- Nickname: Sahar Gaon
- Sahar Village
- Coordinates: 19°5′56″N 72°52′2″E﻿ / ﻿19.09889°N 72.86722°E
- Country: India
- State: Maharashtra
- District: Mumbai Suburban
- City: Mumbai

Government
- • Type: Municipal Corporation
- • Body: Brihanmumbai Municipal Corporation (MCGM)
- • corporator: Sushama Kamlesh Rai

Languages
- • Official: Marathi
- Time zone: UTC+5:30 (IST)
- PIN: 400099
- Area code: 022

= Sahar Village, Mumbai =

Sahar Village lies in the Andheri East suburb of Mumbai. It is among the oldest settlements of Bombay East Indians on Salsette Island.

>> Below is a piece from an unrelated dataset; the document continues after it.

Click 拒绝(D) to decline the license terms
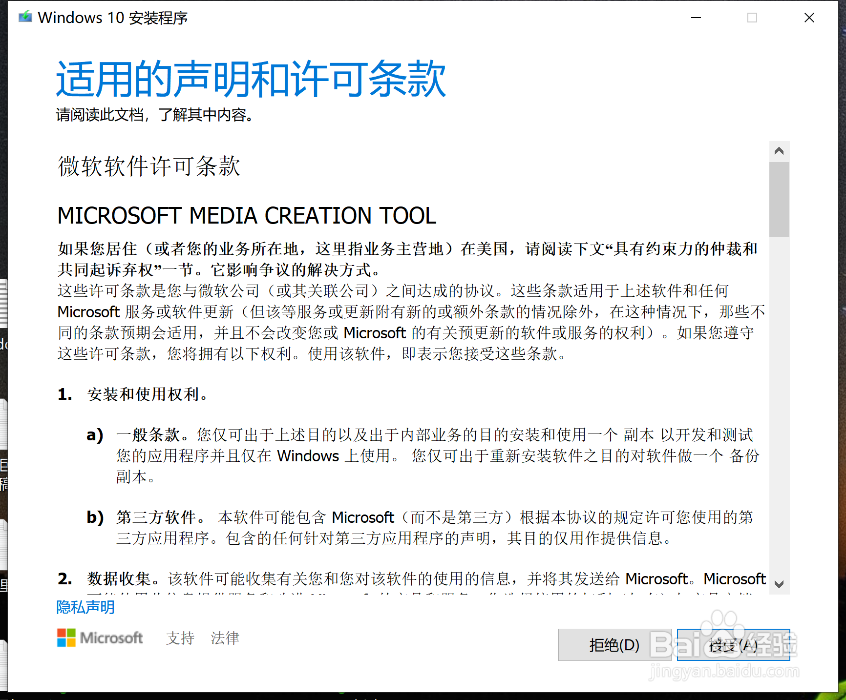The width and height of the screenshot is (846, 700). point(614,645)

The village had a station on the Salsette–Trombay Railway that was dismantled after the rail line closed in 1934.

The opening of the Sahar International Terminal (Terminal 2) of the Chhatrapati Shivaji International Airport in the 1980s led to subsequent urban development in the area.
This includes the opening of the first hotel of The Leela Group in 1988. Its nearby areas are Vile Parle, Marol, JB Nagar, Chakala, and Saki Naka.